## 과제 목록
1) 네이버쇼핑 크롤링 글의 getProductInfo 함수는 상품 링크를 어떤 클래스의 a 태그에서 가져오나요?
2) 네이버쇼핑 크롤링 글의 코드를 마지막 줄 다음부터 이어서 쓰세요.

## 발췌 본문
= = = = = = =

본문으로 바로가기

네이버쇼핑 크롤링

category CAE/Enjoy Programming 2019. 12. 27. 17:14
## parser_custom.py

from bs4 import BeautifulSoup

def getProductInfo(li):
    # print(li)
    img = li.find("img")
    alt = img['alt']
    priceReload = li.find("span", {"class":"num"})
    aTit = li.find("a", {"class":"link"})
    href = aTit['href']

    return {"name":alt, "price":priceReload.text.replace(",", ""), "link":href}

    # try:
    #     img = li.find("img")
    #     alt = img['alt']
    #     priceReload = li.find("span", {"class":"_price_reload"})
    #     aTit = li.find("a", {"class":"link"})
    #     href = aTit['href']

    #     return {"name":alt, "price":priceReload.text.replace(",", ""), "link":href}
    # except AttributeError as e:
    #     img = li.find("img")

= = = = = = =

## 기록 자료
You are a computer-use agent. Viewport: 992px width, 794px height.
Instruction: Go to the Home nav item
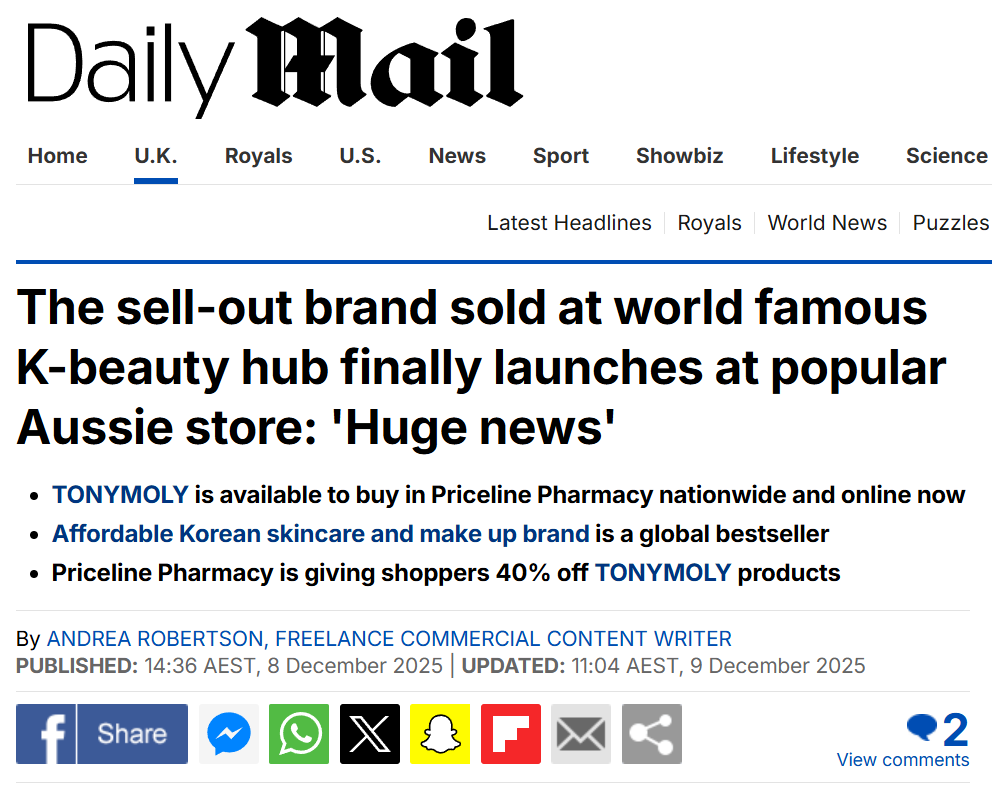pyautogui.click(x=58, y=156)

= = = = = = =

## 과제별 답변
1) "link" 클래스의 a 태그에서 href 속성을 가져옵니다.

2)
    #     alt = img['alt']
    #     priceReload = li.find("span", {"class":"num"})
    #     aTit = li.find("a", {"class":"link"})
    #     href = aTit['href']

    #     return {"name":alt, "price":priceReload.text.replace(",", ""), "link":href}
    #     # return {"name":'', "price":'', "link":''}
    
    
def parse(pageString):
    bsObj = BeautifulSoup(pageString, "html.parser")
    ul = bsObj.find("ul", {"class":"goods_list"})
    lis = ul.findAll("li", {"class":"_itemSection"})
    # print(len(lis))
    # print(lis[0])

    products = []
    for li in lis:  # :1으로 입력하면 1개만 테스트로. 20번째에 문제가 있는 것으로 보임
        product = getProductInfo(li)
        products.append(product)

    return products
## stage_naver_shopping_paging.py

import requests
from parser_custom import parse
import json

def crawl(productName, pageNo):
    url = "https://search.shopping.naver.com/search/all.nhn?query={}&pagingIndex={}&cat_id=&frm=NVSHATC".format(productName, pageNo)
    data = requests.get(url)
    print(data, url)
    return data.content

productName = "콘센트"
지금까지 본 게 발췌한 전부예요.